Assigned task =>
Return every entry below exactly as written, minus the pictures.

Data in this exercise =>
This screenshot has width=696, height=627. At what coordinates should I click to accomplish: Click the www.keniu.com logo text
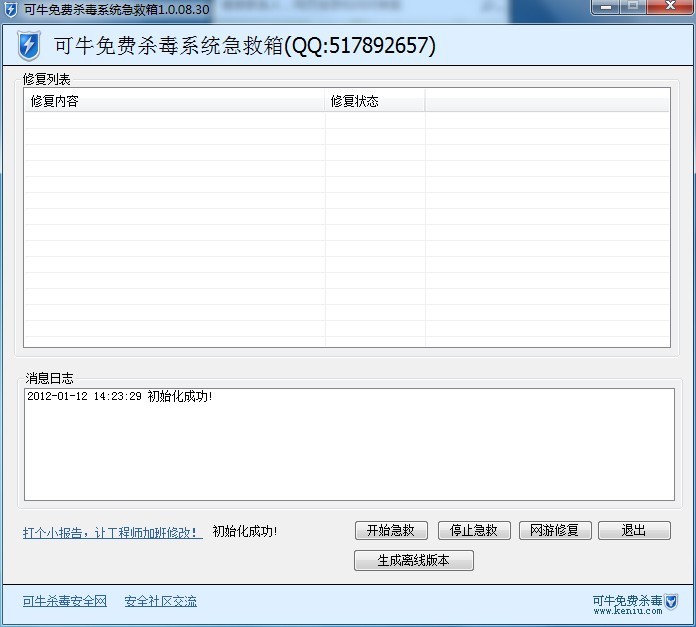tap(627, 611)
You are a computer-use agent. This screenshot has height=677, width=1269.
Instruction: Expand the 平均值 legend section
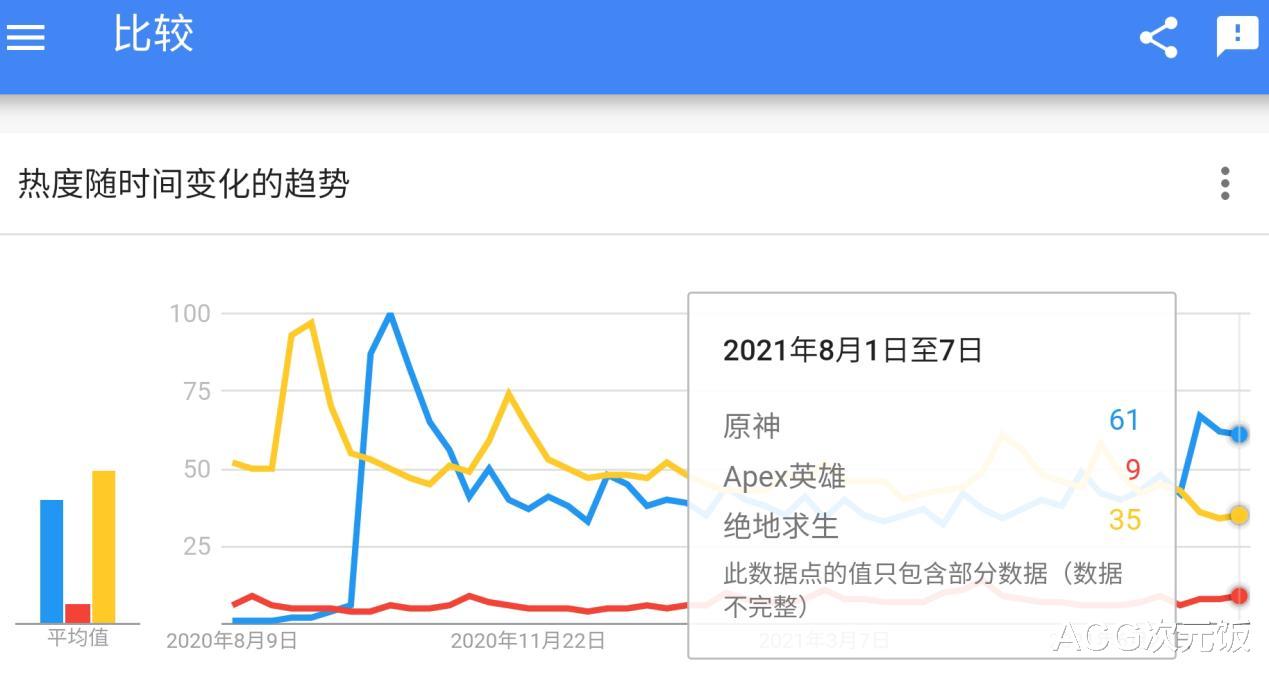click(x=77, y=636)
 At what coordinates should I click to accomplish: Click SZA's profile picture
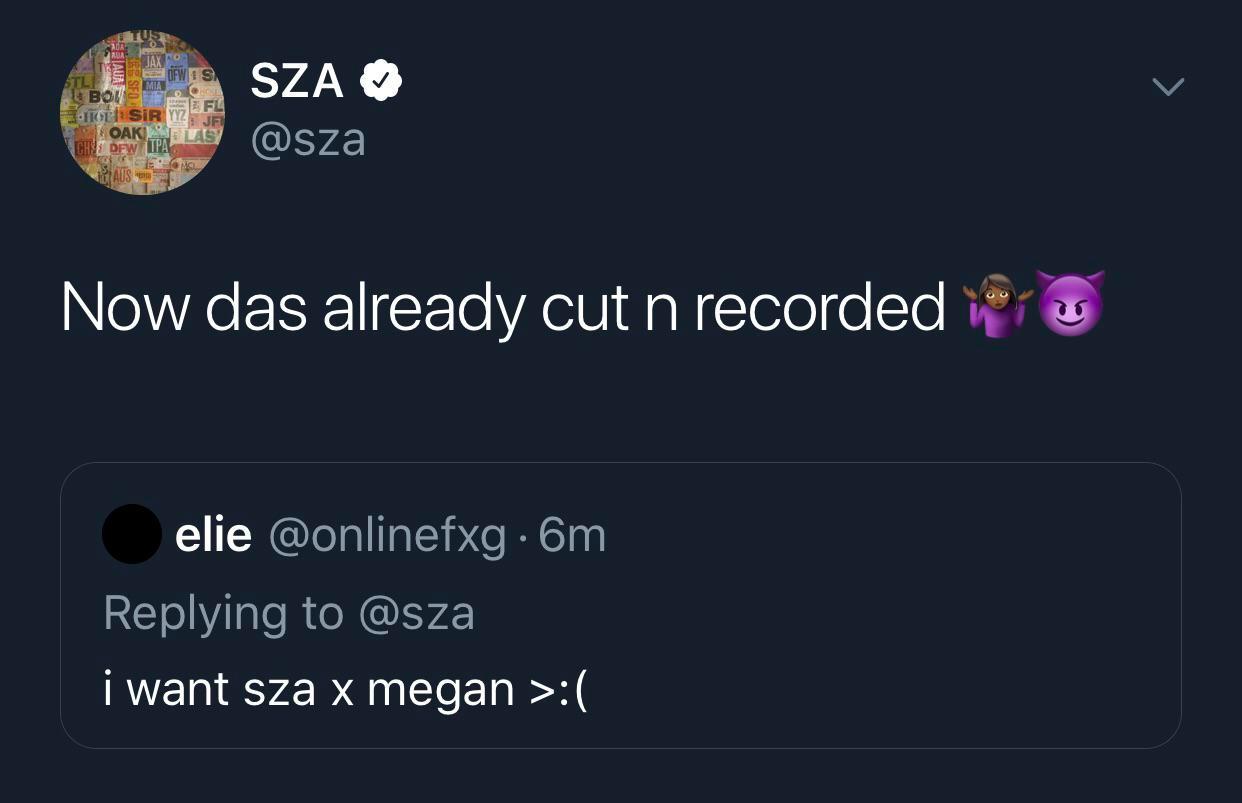[x=141, y=112]
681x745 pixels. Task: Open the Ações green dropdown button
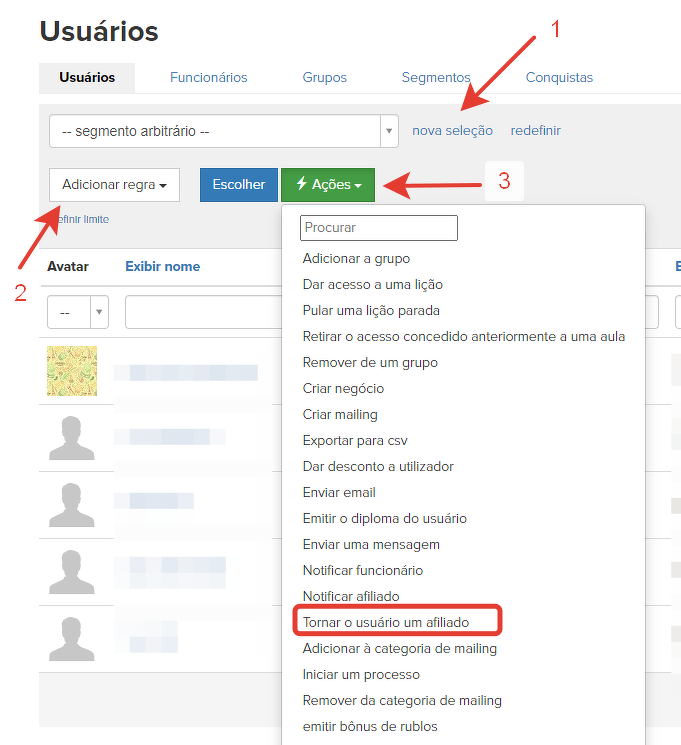point(328,185)
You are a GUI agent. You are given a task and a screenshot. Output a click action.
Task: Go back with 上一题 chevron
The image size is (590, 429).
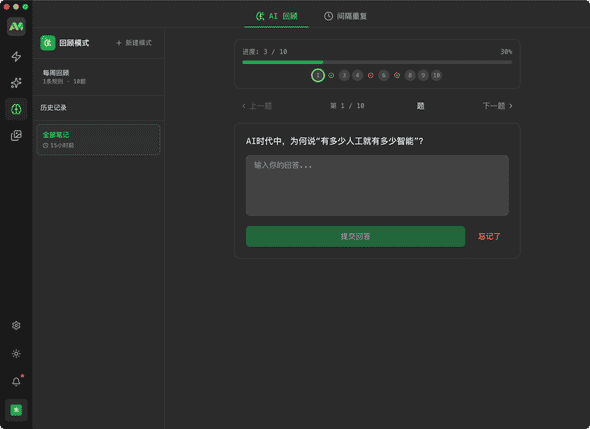click(257, 106)
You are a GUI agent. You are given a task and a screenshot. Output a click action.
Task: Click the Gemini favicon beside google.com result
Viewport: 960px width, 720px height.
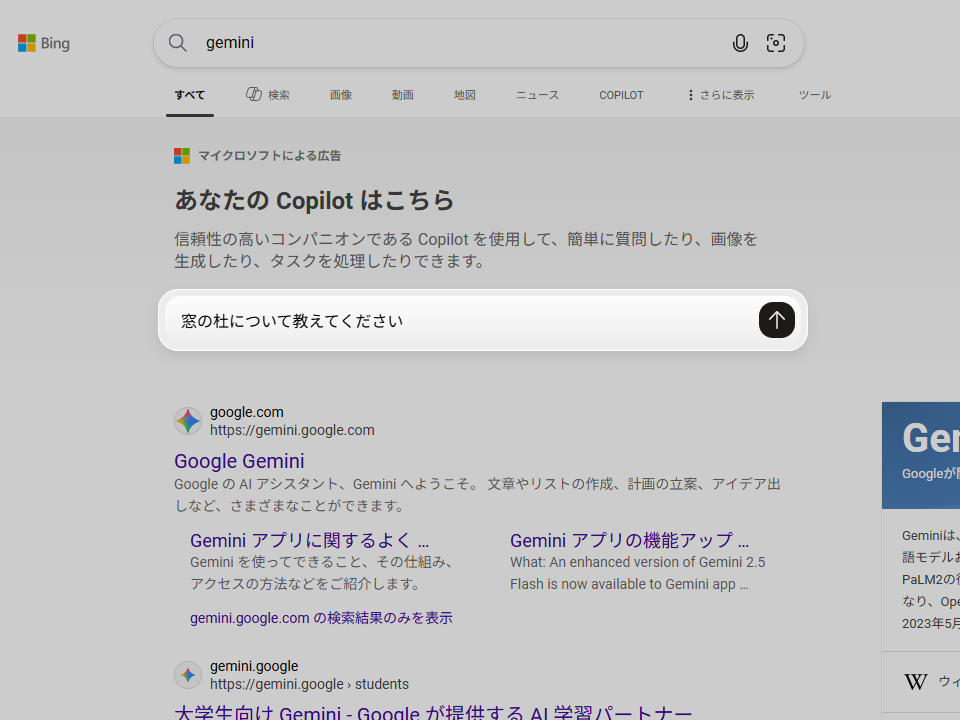(188, 420)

Answer area =>
This screenshot has width=696, height=627. At what coordinates should I click to accomplish: Click the www.keniu.com logo text
tap(627, 611)
You are a computer-use agent. This screenshot has height=677, width=1269.
Instruction: Expand the 平均值 legend section
click(x=77, y=636)
 At what coordinates should I click to accomplish: Click SZA's profile picture
[x=141, y=112]
681x745 pixels. Task: Open the Ações green dropdown button
point(328,185)
You are a GUI agent. You are given a task and a screenshot. Output a click action.
Task: Go back with 上一题 chevron
The image size is (590, 429).
click(257, 106)
You are a GUI agent. You are given a task and a screenshot. Output a click action.
Task: Click the Gemini favicon beside google.com result
Viewport: 960px width, 720px height.
(188, 420)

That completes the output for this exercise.